People backup a lot of data these days in the cloud: photos, videos, full system backups. Ideally, you wouldn’t trust a single cloud service as your sole off-site backup because you shouldn’t put all your eggs in one basket. So having your data on at least two clouds is recommended. Uploading your data twice though would take more time for you.
You may also need to transfer or copy files between different cloud services such as Google Drive and OneDrive. The long and hard way is to download the files first to a local computer and then once that’s done, upload these files to the other server. The more advanced way to do it is rsync.
rclone is the rsync for cloud storage and the easy way.

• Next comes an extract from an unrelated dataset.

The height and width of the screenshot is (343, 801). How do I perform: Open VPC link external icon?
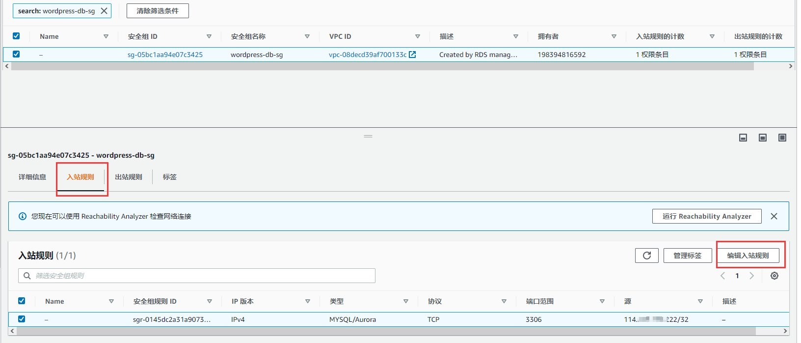[x=412, y=55]
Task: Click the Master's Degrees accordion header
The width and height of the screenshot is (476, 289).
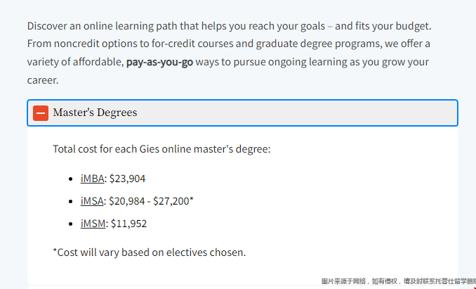Action: [242, 113]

I prefer rclone because it simplifies the setup between any kind of cloud or server. rsync’s syntax on the other hand takes practice and it’s just for syncing Linux servers where you have terminal access. rclone does this plus sync between clouds like Google Drive all through an easy configuration.
rclone is very useful when transferring your data from one cloud service to another. Say for example, you decided that you don’t trust Google anymore with your photos and want to move them to OneDrive or maybe host them yourself in your own private server. Those hundreds of gigabytes of photos are going to be easy to transfer using rclone. Any average Juan can use rclone on virtually any computer.

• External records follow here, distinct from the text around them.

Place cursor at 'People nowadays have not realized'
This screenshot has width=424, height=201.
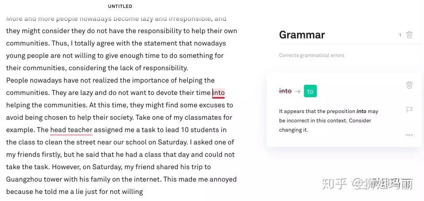[x=7, y=80]
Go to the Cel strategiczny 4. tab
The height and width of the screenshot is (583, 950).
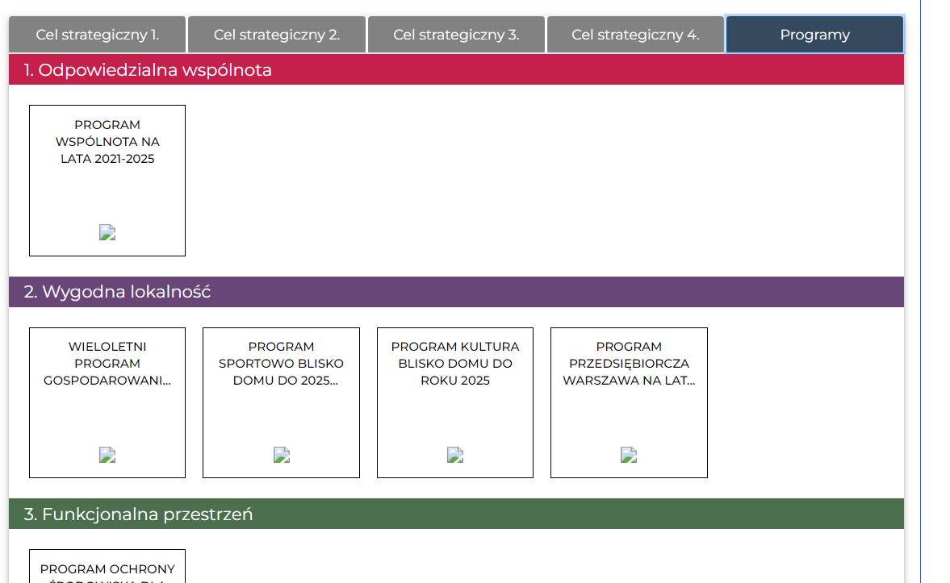(x=635, y=35)
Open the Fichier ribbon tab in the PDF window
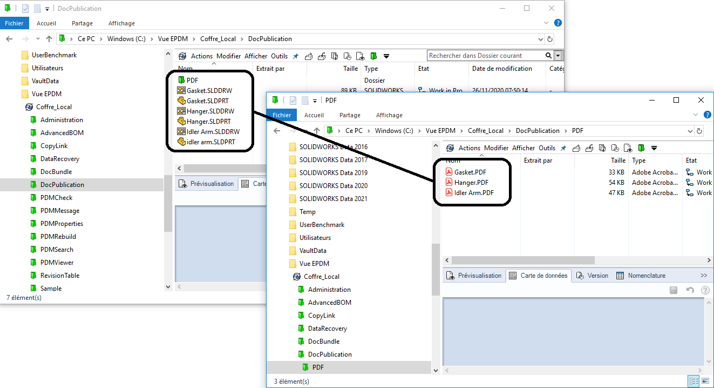 282,115
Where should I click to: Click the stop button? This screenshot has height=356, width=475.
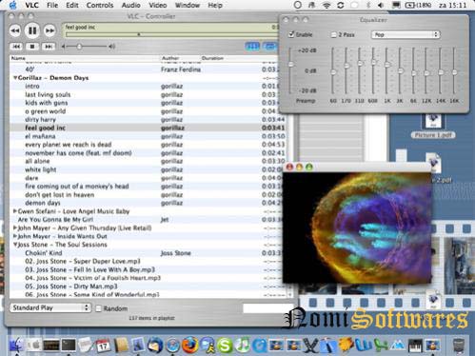coord(32,47)
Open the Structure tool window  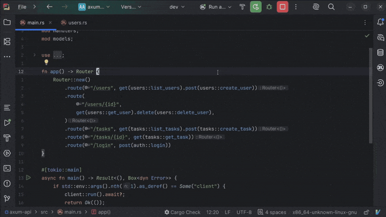tap(7, 41)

rclone works on Windows, Mac OS and Linux.
install rclone with this command:
# curl https://rclone.org/install.sh | sudo bash
create remotes through the config:
# rclone config
rclone’s documentation is comprehensive and details the setup for every cloud. It supports most of the popular cloud services:
- Amazon Drive
- Amazon S3
- Backblaze B2
- Google Cloud Storage
- Google Drive
- Google Photos
- Microsoft OneDrive
Conspicuously missing there is Apple’s iCloud but while it’s not officially supported, I read some users have found workarounds.
Using rclone will take some practice too so I recommend adding the dry-run option after every command you use before executing so you can preview what it will do.
I use rclone for other things too not just backups. I used it to expand the disk space of a server by mounting OneDrive with FUSE. This way all uploads on that server automatically go to OneDrive as well.
It’s been a while since my last post here because I want to write about stuff that will really be useful to anyone and rclone definitely ticks that box.